Doctor on Call

Irma, a 37 year old mother of three who lives in Albuquerque writes:

I’ve been struggling with migraine for what seems like my entire life. For the last few years I’ve averaged about three attacks per month, with each attack lasting three or four days and leaving me useless for at least one or two of those days. When I got my second COVID vaccination last May, it gave me a migraine that lasted for a month. My doctor told me I’m now due for a booster, but I’m afraid if I get it I’ll have another terrible month of migraine…or worse.

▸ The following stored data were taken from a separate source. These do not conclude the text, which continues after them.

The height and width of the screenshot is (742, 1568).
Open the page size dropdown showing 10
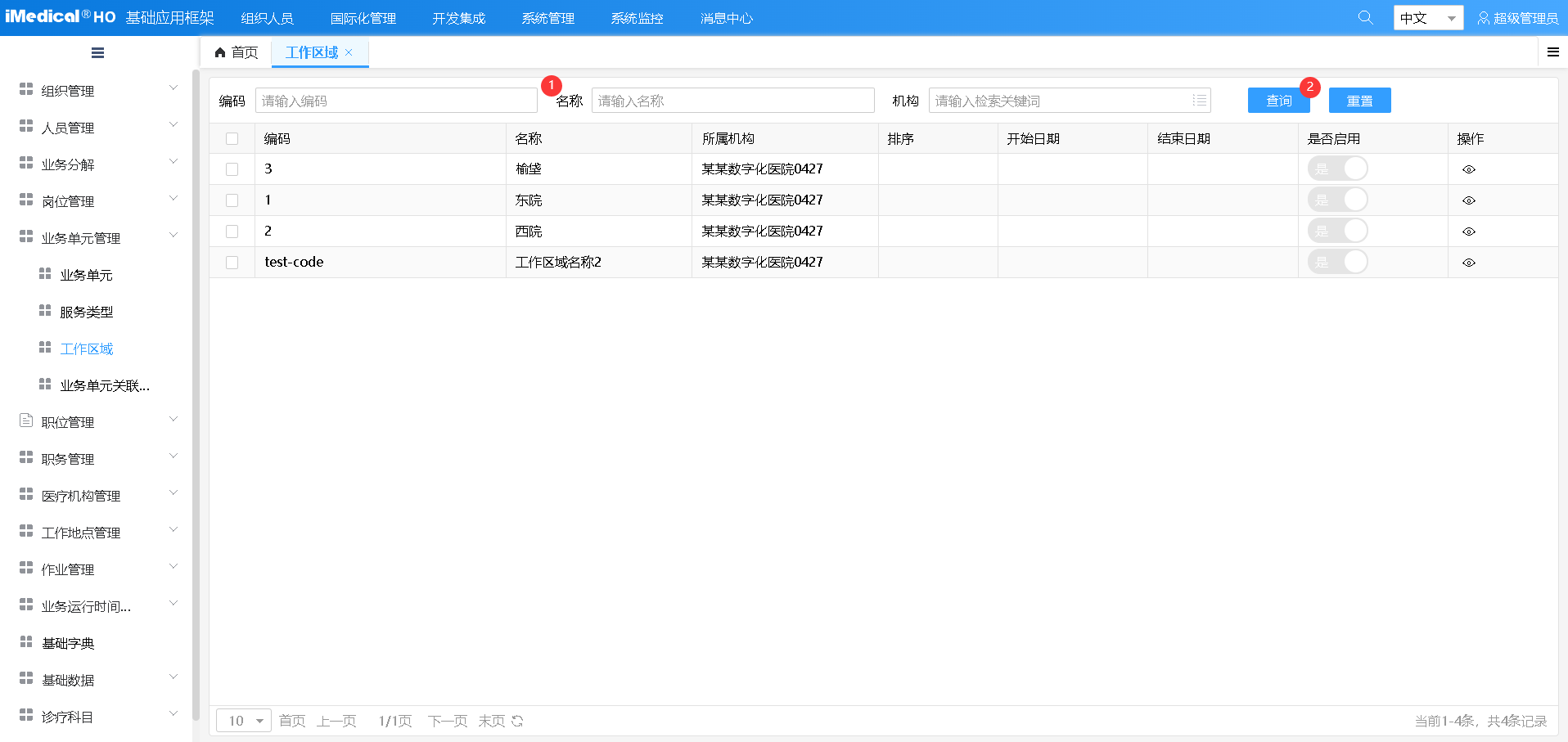(244, 721)
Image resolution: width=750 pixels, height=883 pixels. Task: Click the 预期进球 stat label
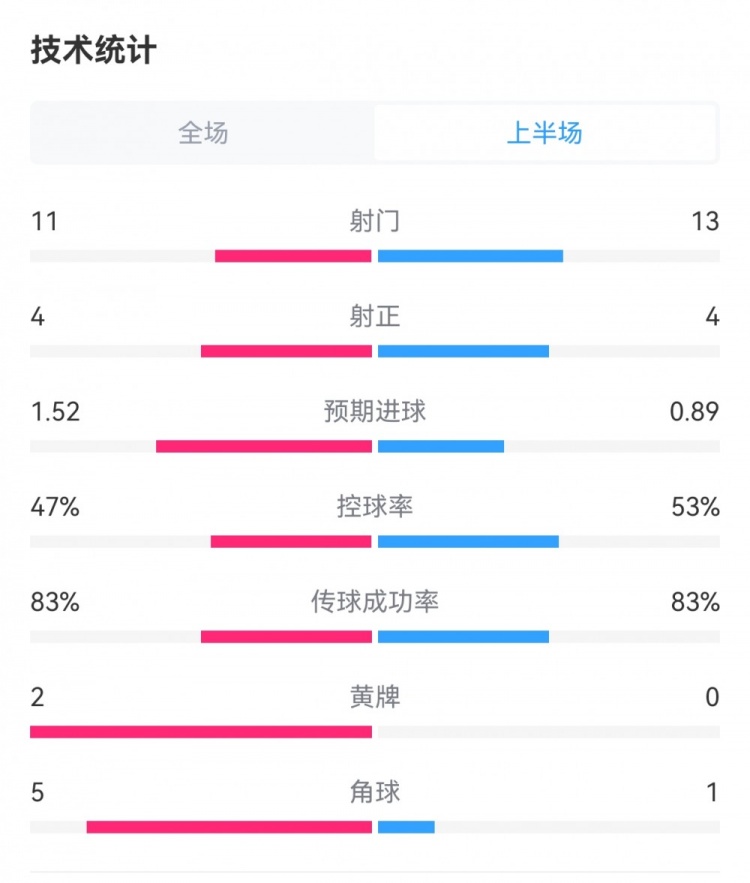pyautogui.click(x=375, y=411)
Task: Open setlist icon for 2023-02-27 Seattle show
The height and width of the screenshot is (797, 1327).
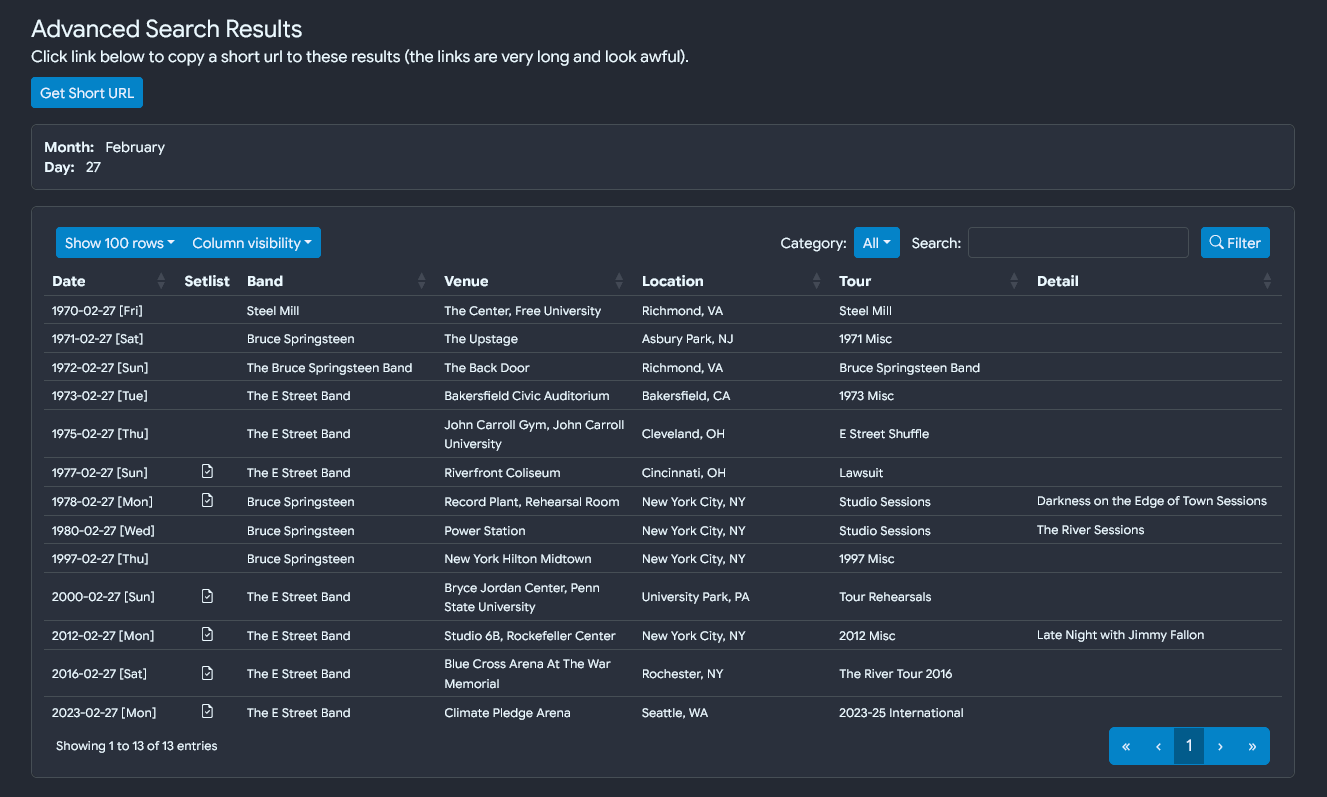Action: (x=207, y=712)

I have a friend who has migraine which is practically identical to mine. Her doctor recently gave her medication for migraine that is supposed to help stop acute migraine attacks and also prevent attacks from occurring, and she says it has worked wonders. I asked my doctor to prescribe that same medication, and it has done absolutely nothing.

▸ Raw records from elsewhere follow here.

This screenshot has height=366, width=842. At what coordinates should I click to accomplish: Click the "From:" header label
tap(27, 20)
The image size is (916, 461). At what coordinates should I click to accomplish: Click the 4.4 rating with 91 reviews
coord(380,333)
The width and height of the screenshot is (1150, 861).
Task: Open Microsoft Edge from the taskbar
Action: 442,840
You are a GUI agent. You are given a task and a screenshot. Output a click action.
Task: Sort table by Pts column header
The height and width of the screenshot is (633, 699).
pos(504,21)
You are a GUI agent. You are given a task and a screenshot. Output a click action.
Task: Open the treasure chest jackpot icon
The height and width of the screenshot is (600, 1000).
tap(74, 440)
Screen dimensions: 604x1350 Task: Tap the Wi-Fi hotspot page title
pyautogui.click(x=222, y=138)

What is wrong with me? I’m worried that because I failed to respond to this supposedly wonderful medicine or to any other migraine treatment I’ve received in the past that I may have  something besides migraine. Maybe a tumor brain tumor? I had a brain MRI scan several years ago and was told it was normal, but I asked my doctor to order another scan.

Help!

The Doctor’s Reply:

There’s a lot in Irma’s letter to unpack.  To begin with, from simple clinical observation and from case series recently published in the medical literature it’s clear that a certain percentage of individuals who receive a COVID vaccine may experience headache as a side effect of vaccination. It also appears that if the individual has a pre-existing history of migraine, he/she may be more inclined to develop this complication.  If you have a history of migraine, should you avoid vaccination? This deceptively simple question is not all that easy to answer. Given the evidence currently available, suffice it to say that even if you are young, healthy and therefore at a very low risk of a serious clinical outcome from COVID infection, and even allowing for the fact that the long-term safety of the COVID vaccinations has not been established, the risk: benefit ratio for you - and even more for the community as a whole - favors vaccination.

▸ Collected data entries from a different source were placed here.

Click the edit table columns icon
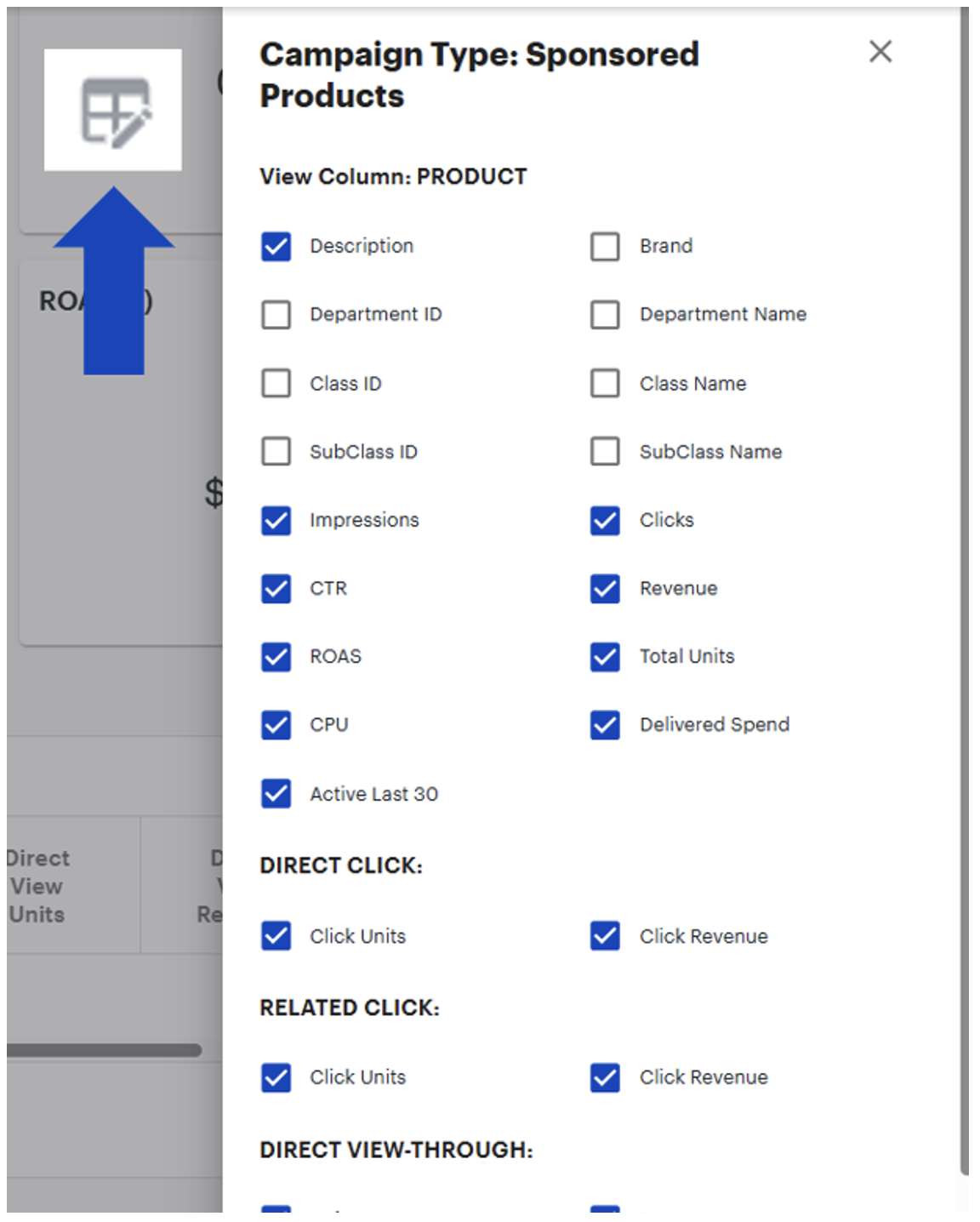 (x=113, y=111)

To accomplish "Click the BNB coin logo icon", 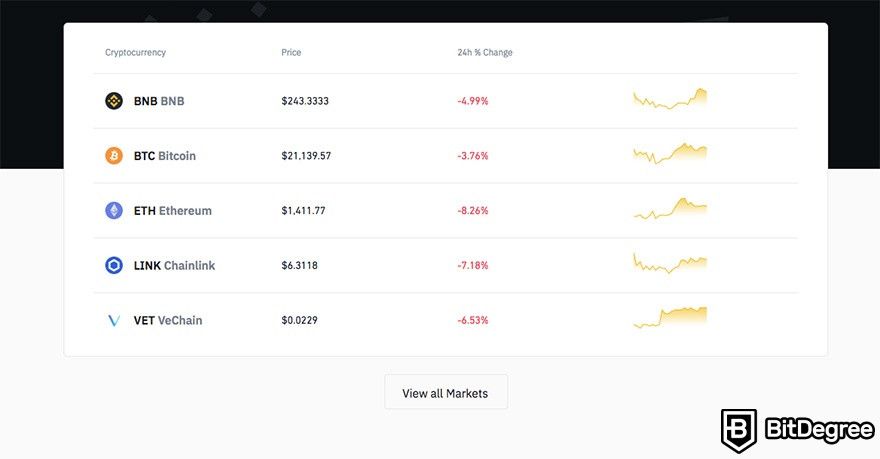I will (114, 101).
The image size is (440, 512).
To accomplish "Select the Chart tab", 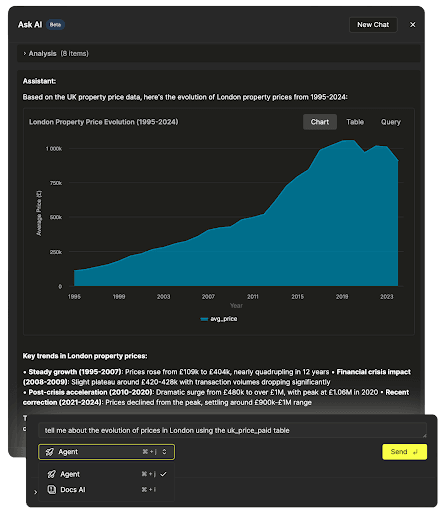I will click(320, 122).
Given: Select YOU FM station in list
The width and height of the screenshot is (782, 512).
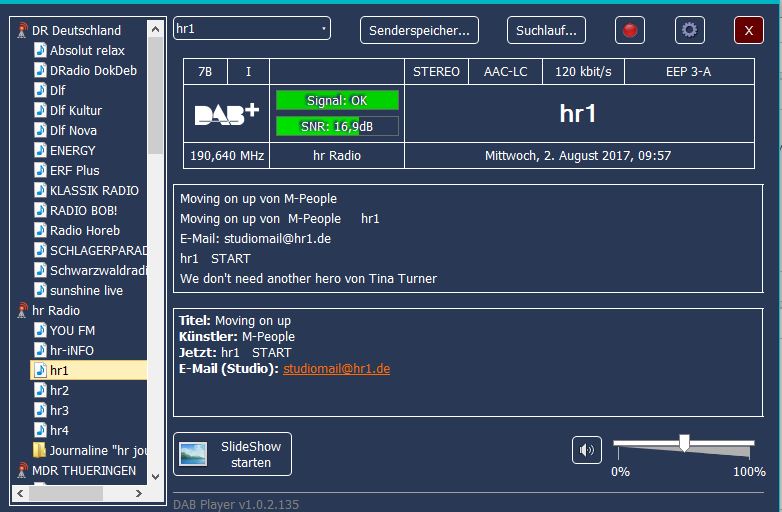Looking at the screenshot, I should pyautogui.click(x=72, y=330).
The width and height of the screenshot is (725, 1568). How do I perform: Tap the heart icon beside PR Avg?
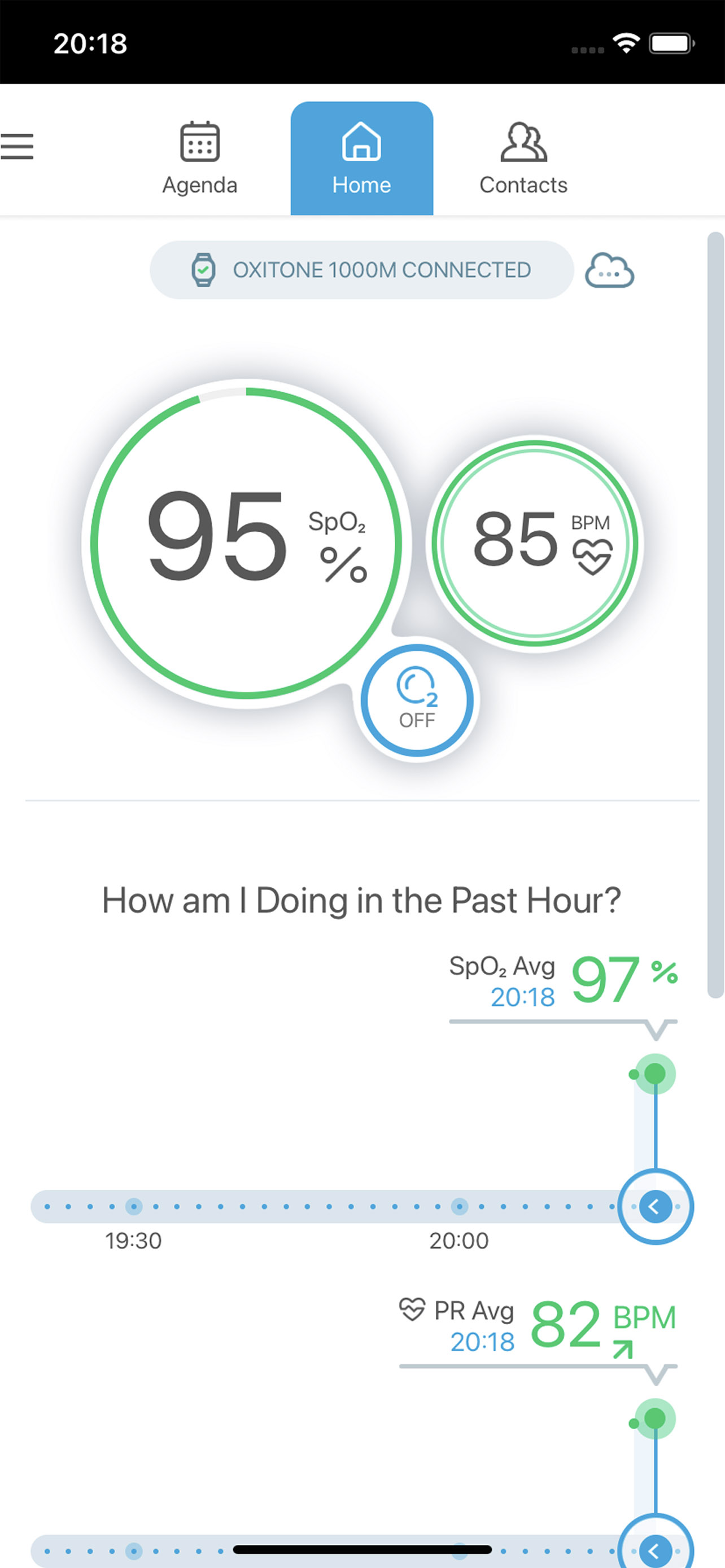[x=412, y=1309]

Why has Irma failed to respond to multiple “migraine-specific“ therapies, including this interesting new hybrid treatment that has been so effective for her friend? Any answer should begin with the emphatic reminder that absolutely no therapy is “migraine-specific“. Put another way, a failure to respond to a given migraine therapy does not exclude the diagnosis of migraine,  and, conversely, responding to such a therapy does not exclude other conditions that may mimic migraine. 

The newer migraine medications for acute headache treatment and headache prevention, from sumatriptan (Imitrex) on, are “designer drugs“ developed specifically to “fit“ various components of migraine’s biologic circuitry. They are not naturally occurring substances such as the ergotamines or medications developed for another purpose such as the beta blockers (e.g., propranolol/Inderal) developed for other purposes and serendipitously found to be effective for some migraine patients. Again,  these “designer drugs“ are specifically targeted to activate or inactivate certain points along the way in the electrochemical circuit that conducts head pain signal…and none of these drugs is specifically intended to be magically specific to migraine alone. For example, patients suffering acute, severe headache from a ruptured brain aneurysm may experience significant headache relief from subcutaneous injection of  sumatriptan.

There are many genetic permutations that may produce the symptom complex we know as “migraine“, and it stands to reason that there also exist a number of different variations on the biologic circuitry producing migraine. Not surprisingly, then, there is no existing migraine treatment that is universally effective for all migraineurs. 

Keep trying, Irma. We are in the midst of a revolution involving migraine therapeutics, and “your” treatment is either out there waiting or just around the corner. If you have not done so already, consider consulting with a headache sub-specialist who  is skilled in the use of these new therapies and, ideally, also involved in research intended to identify new therapies soon to arrive.